Ok, I just finished watching How I Met Your Mother again. I was considerably more emotional this time ‘round. A lot of it I’m sure is having to accept that I’m not going to have certain things in my life that I’ve always wanted, like a family. As fucked as things are right now, I can’t so much in good conscience ask a woman to have a child with me. Being back home now and seeing the things I could’ve been doing over the last twenty-five years instead of shuffling through my exile in utah and wasting my life in a series of dead-end, no-paying jobs trying to fix the damage that artie did to my name and credit, just to barely almost get by. I often struggle with the thoughts of what might’ve been weighed against the reality of what is. I fully understand I wouldn’t be the man I am had my experience deviated from the path I’ve been walking but I’m confident that I still would’ve become a good person with just the dead dad and not necessarily with the decades of being ground under foot by my shitty “mother” and jackass siblings. I still could’ve developed my work ethic by going to college when my teachers said I should have as opposed to working two or three jobs at a time and not be able to pay my bills let alone save any money. I’m pretty sure I still could’ve developed empathy by learning from other peoples’ experiences and not being stuck in a know-nothing burgeoning theocratic nightmare of christians denying Christ at every turn. But who knows? Multiversal cognizance is a big enough pain in the ass without developing such an understanding in my teenage years and having so much time through the years of menial labor to intellectually map out my personal history and retrace the causal cascade that brought me here to now, writing this…DOODY. Ha! That’s never not funny. In any case, How I Met Your Mother is still a great show.

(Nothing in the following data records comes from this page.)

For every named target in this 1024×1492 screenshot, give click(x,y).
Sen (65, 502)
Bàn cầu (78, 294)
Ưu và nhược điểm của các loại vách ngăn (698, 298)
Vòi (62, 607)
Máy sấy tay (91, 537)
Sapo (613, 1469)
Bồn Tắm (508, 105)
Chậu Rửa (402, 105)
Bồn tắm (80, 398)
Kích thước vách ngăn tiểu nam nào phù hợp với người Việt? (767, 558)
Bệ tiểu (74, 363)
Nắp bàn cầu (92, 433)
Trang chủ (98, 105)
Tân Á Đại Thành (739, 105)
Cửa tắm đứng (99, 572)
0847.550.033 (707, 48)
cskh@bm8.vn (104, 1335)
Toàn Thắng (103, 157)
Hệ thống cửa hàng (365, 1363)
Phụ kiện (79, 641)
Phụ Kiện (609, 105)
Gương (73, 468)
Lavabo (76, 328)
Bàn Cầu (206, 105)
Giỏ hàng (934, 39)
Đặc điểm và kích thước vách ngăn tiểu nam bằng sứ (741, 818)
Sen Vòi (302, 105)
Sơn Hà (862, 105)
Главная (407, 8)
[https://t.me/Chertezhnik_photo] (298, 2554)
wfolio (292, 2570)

This time watching through I was going through episode by episode on IMDB and reading up on the Trivia and Goofs as I watched each episode. A lot of the goofs are fairly standard continuity things where a director or DP most likely decided in the moment “Hold this in that hand instead so you face this way.” and things like that. A lot of things though are actually pretty interesting observations. Things like different actors wearing the same shirt or specific jewelry that in retrospect would speak to someone remembering their personal experiences and connecting key details to multiple people in our lives. For example, at one point while Ted(Josh Radnor) is with Stella(Sarah Chalke) and in one episode she is wearing a specific and unique necklace. In the next episode they’re broken up and then Robin(Cobie Smulders) is wearing the same necklace. The necklace, a gold pendant on a simple chain, similar in style to the locket that later, Ted works so hard to find for Robin when she marries Barney(Neil Patrick Harris). An interesting detail that keen observers may have seen and anticipated the ultimate conclusion of the series.
One of the biggest things for me in this show is the episode Bad News, s06e13. The countdown is of course, ever compelling and the conclusion of the episode has always been hard for me to watch. In particular, Marshall’s(Jason Segel) reaction. In the Trivia section of that episode on IMDB, he wasn’t given that page at first. Alyson Hannigan got that page before filming that scene, Segel reacted cold and raw to that line and then improvised the response “I’m not ready for this.” They filmed the one take and that was on the screen. I haven’t confirmed this but if I ever get the chance to talk with Jason Segel, I’m definitely going to ask him about it. And then the next episode, Last Words is especially painful for me. I don’t remember my dad’s last words to me.